▸ Required action:
What is needed is an exact copy of the lines from the one containing "The image size is (537, 468)." through the last line of the records below, with no pictures.

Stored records
----

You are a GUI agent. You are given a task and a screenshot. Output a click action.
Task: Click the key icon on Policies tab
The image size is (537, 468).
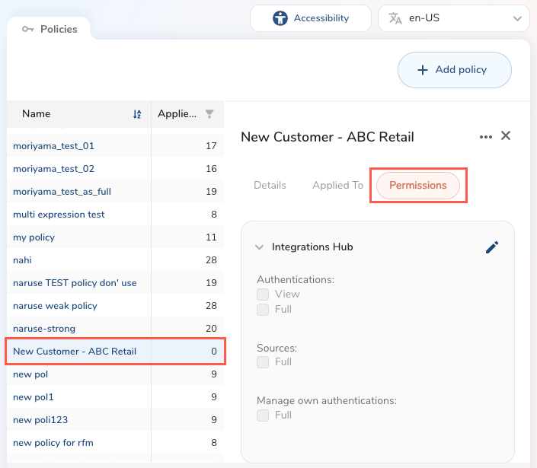(28, 30)
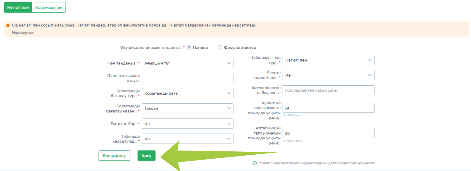Open the Табельдегі пән түрі dropdown
This screenshot has width=471, height=171.
328,60
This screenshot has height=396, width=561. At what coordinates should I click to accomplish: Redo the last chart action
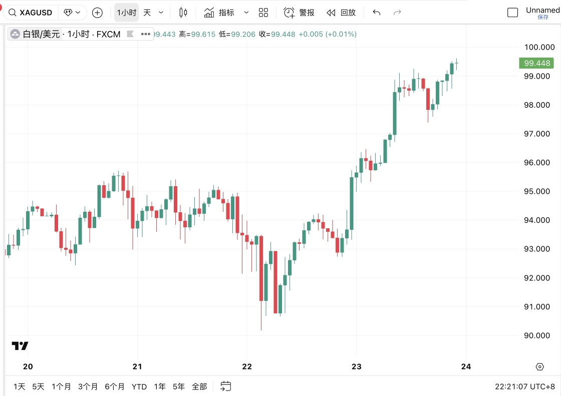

----

▸ Reply to the exercise:
The image size is (537, 468).
(28, 30)
Open the Табельдегі пән түрі dropdown
This screenshot has width=471, height=171.
328,60
This screenshot has height=396, width=561. At what coordinates should I click to accomplish: Redo the last chart action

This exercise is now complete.